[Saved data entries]
================================

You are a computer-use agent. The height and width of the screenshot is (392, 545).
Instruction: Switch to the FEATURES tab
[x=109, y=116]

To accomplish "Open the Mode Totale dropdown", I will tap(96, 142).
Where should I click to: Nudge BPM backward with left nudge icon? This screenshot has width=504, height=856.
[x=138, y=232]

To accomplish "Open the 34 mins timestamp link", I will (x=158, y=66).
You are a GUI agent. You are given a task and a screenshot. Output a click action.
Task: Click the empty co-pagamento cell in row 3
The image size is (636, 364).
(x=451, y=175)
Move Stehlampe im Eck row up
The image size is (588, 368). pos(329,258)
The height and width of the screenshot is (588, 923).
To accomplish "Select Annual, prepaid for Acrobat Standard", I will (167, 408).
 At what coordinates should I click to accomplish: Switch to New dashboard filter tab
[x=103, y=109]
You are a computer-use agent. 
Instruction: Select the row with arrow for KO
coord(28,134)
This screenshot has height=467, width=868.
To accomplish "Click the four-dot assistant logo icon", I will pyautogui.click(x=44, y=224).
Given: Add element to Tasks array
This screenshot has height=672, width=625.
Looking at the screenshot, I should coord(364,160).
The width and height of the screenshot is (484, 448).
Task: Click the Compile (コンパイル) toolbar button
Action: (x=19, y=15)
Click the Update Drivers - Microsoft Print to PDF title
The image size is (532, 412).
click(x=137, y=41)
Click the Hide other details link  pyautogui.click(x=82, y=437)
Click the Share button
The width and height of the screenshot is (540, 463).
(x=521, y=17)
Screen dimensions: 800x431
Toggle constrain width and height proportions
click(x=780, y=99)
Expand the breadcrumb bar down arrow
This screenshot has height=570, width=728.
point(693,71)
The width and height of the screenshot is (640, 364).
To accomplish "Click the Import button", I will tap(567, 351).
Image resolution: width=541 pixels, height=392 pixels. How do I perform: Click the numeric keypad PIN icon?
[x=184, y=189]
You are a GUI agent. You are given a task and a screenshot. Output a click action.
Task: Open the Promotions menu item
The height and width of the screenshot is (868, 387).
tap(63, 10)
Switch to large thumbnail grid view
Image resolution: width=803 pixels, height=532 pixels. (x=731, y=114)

================================

## Task item
Look above for the line containing "Move Stehlampe im Eck row up" and the line containing "Screen dimensions: 800x431". Transcribe both, with the lines between them, exactly.

## Worked solution
Move Stehlampe im Eck row up
The image size is (588, 368). pos(329,258)
The height and width of the screenshot is (588, 923).
To accomplish "Select Annual, prepaid for Acrobat Standard", I will (167, 408).
 At what coordinates should I click to accomplish: Switch to New dashboard filter tab
[x=103, y=109]
You are a computer-use agent. 
Instruction: Select the row with arrow for KO
coord(28,134)
This screenshot has height=467, width=868.
To accomplish "Click the four-dot assistant logo icon", I will pyautogui.click(x=44, y=224).
Given: Add element to Tasks array
This screenshot has height=672, width=625.
Looking at the screenshot, I should coord(364,160).
The width and height of the screenshot is (484, 448).
Task: Click the Compile (コンパイル) toolbar button
Action: (x=19, y=15)
Click the Update Drivers - Microsoft Print to PDF title
The image size is (532, 412).
click(x=137, y=41)
Click the Hide other details link  pyautogui.click(x=82, y=437)
Click the Share button
The width and height of the screenshot is (540, 463).
(x=521, y=17)
Screen dimensions: 800x431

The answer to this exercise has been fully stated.